Russia-based hackers recently targeted attacks against European embassies based across the globe. The hackers used malicious email attachments, which were disguised as "top secret" US government documents, to gain full access to their victims' systems. 

The malware used by the cybercriminals is designed to weaponize TeamViewer - the popular remote access sharing software.  According to researchers at Check Point, who discovered the attack, the Russian hackers targeted European embassies based in Nepal, Kenya, Guyana, Italy, Lebanon, Liberia and Bermuda. 

Given that the campaign specifically targeted individuals in governemnt revenue departments, Check Point security experts suggest that the motive of the attackers may be financial. The researchers were also able to identify a Russian-speaking cybercriminal, who they believe, was in charge of all the hacking tools crafted for and deployed in this campaign.

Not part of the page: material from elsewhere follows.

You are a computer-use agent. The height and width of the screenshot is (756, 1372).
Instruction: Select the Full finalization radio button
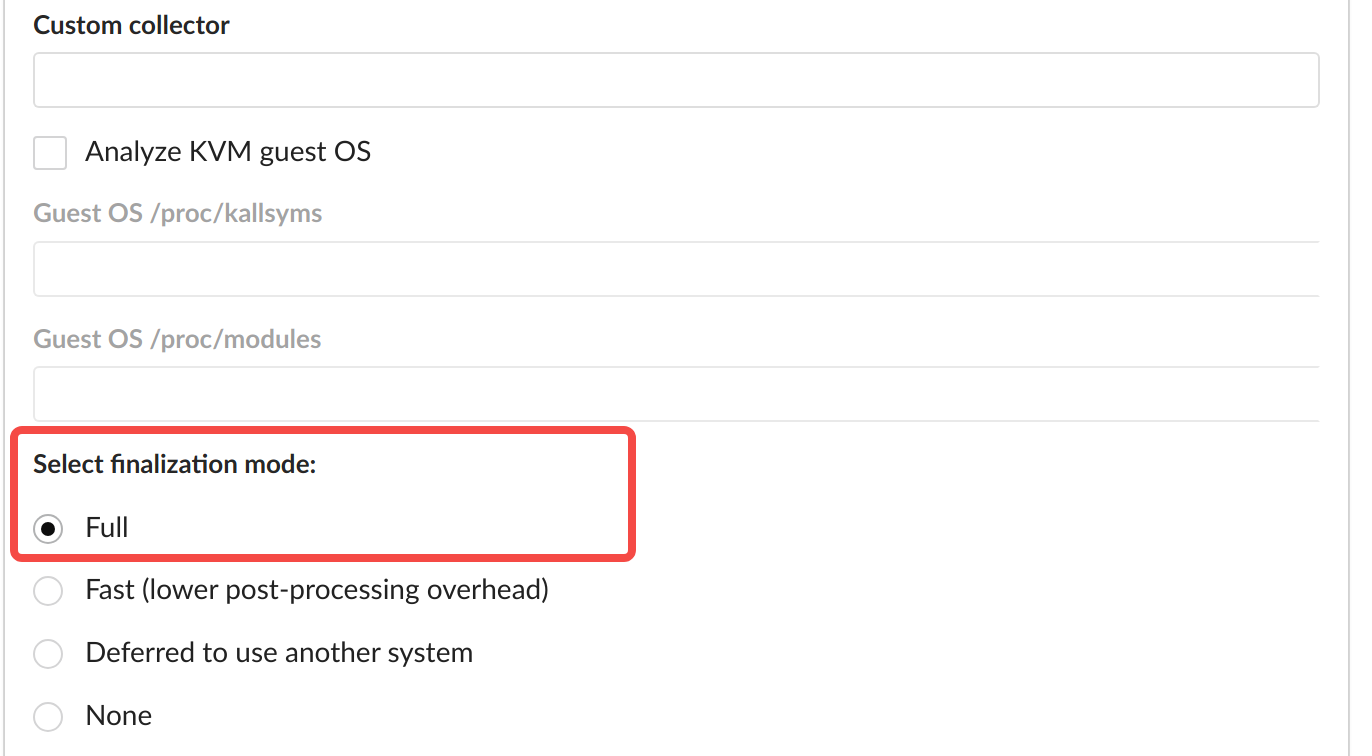48,528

The cybercriminal, who goes by the pseudonym "EvaPiks" on several underground cybercrime forums, appears to have been careless enough to have left a trail of digital breadcrumbs that led to Check Point's researchers uncovering his/her online history and persona. This suggests that the attackers may not possess the advanced skill sets that are common among the perpetrators of high-profile cyber-espionage campaigns. 

"On the one hand, from the findings we have described, this appears to be a well thought-out attack that carefully selects a handful of victims and uses tailored decoy content to match the interests of its target audience," Check Point researchers said. "On the other hand, some aspects of this attack were carried out with less caution, and have exposed details that are usually well disguised in similar campaigns, such as the personal information and online history of the perpetrator, as well as the outreach of their malicious activity."